Maintaining a healthy diet before pregnancy was associated with a 10% reduced risk of children developing 'transient early' and 'persistent' wheeze patterns.
Maternal diet quality may impact the wheeze trajectories of children in their early lives, according to recent findings published in the European Journal of Allergy and Clinical Immunology.1
These findings resulted from a recent study conducted to look into wheeze trajectories for children and to assess links with the quality of periconceptional maternal diets.
This research was led by Hitomi Okubo, from the Japan Environment and Children's Study Programme Office at the National Institute for Environmental Studies in Ibaraki, Japan. Only a single American study cited by the investigators had looked at the association between a prenatal diet that may have been inflammatory and wheeze trajectories in this initial period in children's lives.2
“However, investigations of dietary patterns focused on the healthfulness of diet during pregnancy and their relationship with childhood wheeze trajectories have not been evaluated,” Okubo and colleagues wrote. “Moreover, studies examining the role of maternal diet in periconception on childhood wheeze trajectories are lacking.”
The investigators based their research on the Japan Environment and Children's Study (JECS), a nationwide birth cohort that looked at over 100,000 expectant mothers who had been registered at 15 centers in different regions in Japan from January 2011 to March 2014. The included mothers had completed surveys at the time of their pregnancies and continued with self-administered questionnaires following their children's births.
The new study used JECS data that had been released in 2019 and 2021, with the investigators focusing on 76,014 mother-child pairs with a minimum of 3 wheeze assessments in the age range 1 to 4 years. Following their exclusion of certain data, the team’s final analysis looked at a total of 70,530 mother-child pairs.
Wheezing among children was looked at using a modified questionnaire, with the research team determining trajectories through group-based modeling. They assessed the quality of maternal diets in the 12 months before the first trimester by utilizing a food frequency survey and a balanced diet score which was based upon the Japanese Food Guide Spinning Top.
The investigators used Bayesian inference of multinomial logistic regression models so as to look into the link between types of maternal diets and early childhood trajectories for wheeze.
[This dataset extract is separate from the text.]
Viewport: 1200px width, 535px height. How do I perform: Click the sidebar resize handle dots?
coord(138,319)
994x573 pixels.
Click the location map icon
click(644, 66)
Their study protocol was approved by the necessary ethics committees, and written informed consent received from all of the subjects.
Overall, the research team pointed out 4 unique patterns of wheezing, with the most prevalent group being the 'never/infrequent' trajectory, accounting for 69.1% and working as the team’s reference category. The group the team referred to as 'early-childhood onset' was 6.2% of the study population, those in the 'transient early' group were 16.5%, and those in the 'persistent' group were 8.2%.
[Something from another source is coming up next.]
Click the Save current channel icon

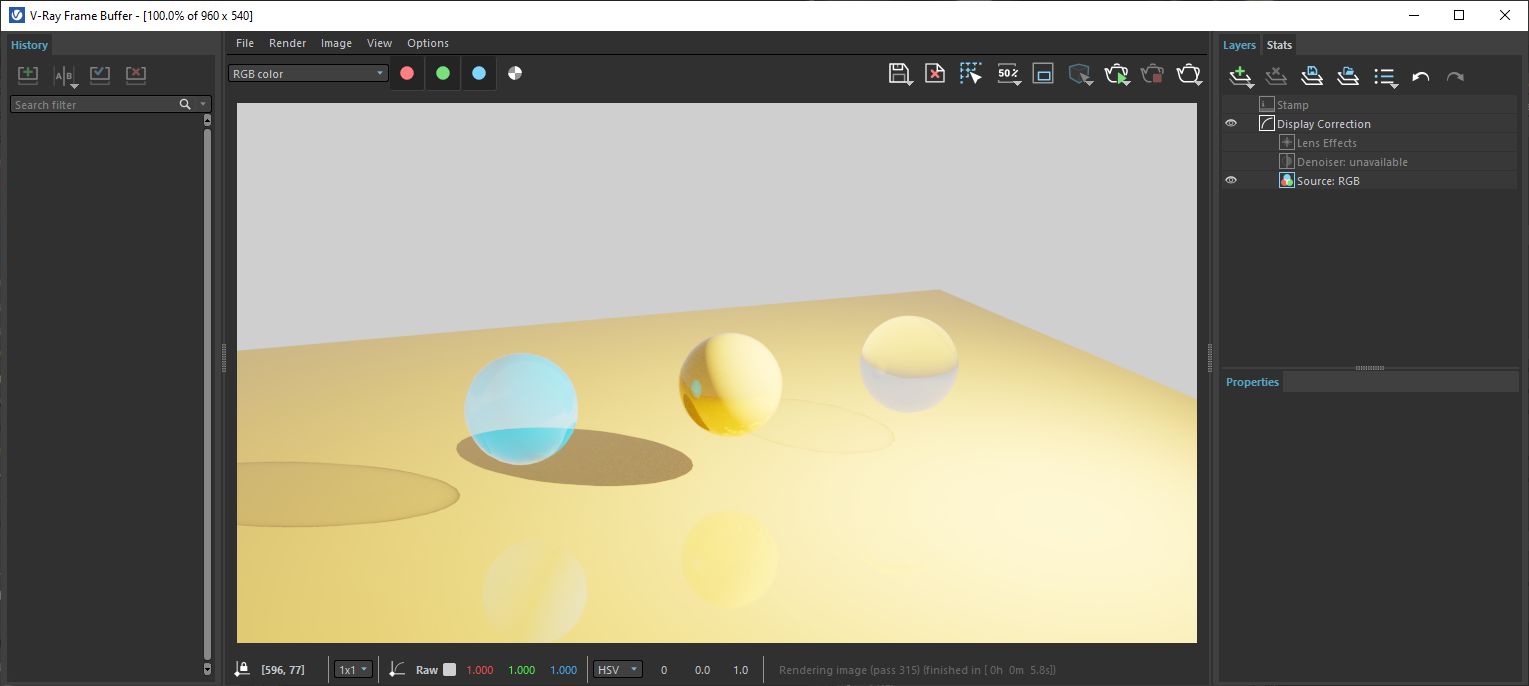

After they looked at the different variables that could affect the data, the investigators’ notably found a higher maternal balanced diet score with the highest quartile was shown to be associated with a diminished risk of being labeled 'transient early' and 'persistent' when compared to the 'never/infrequent' trajectory.
The research team noted that this lowered risk was shown to be around 10% for both of these wheeze patterns. Despite this fact, there was no significant link pointed out between maternal balanced diet scores and children’s membership in the 'early-childhood onset' wheeze trajectory specifically.
“Further follow-up of this cohort will allow clarification of the wheeze trajectories throughout childhood and the examination of lung function and asthma risk in later life,” they wrote. “Although evidence is still limited and inconsistent, improving overall diet quality before pregnancy may reduce asthma-like symptoms and their related healthcare burden in offspring.”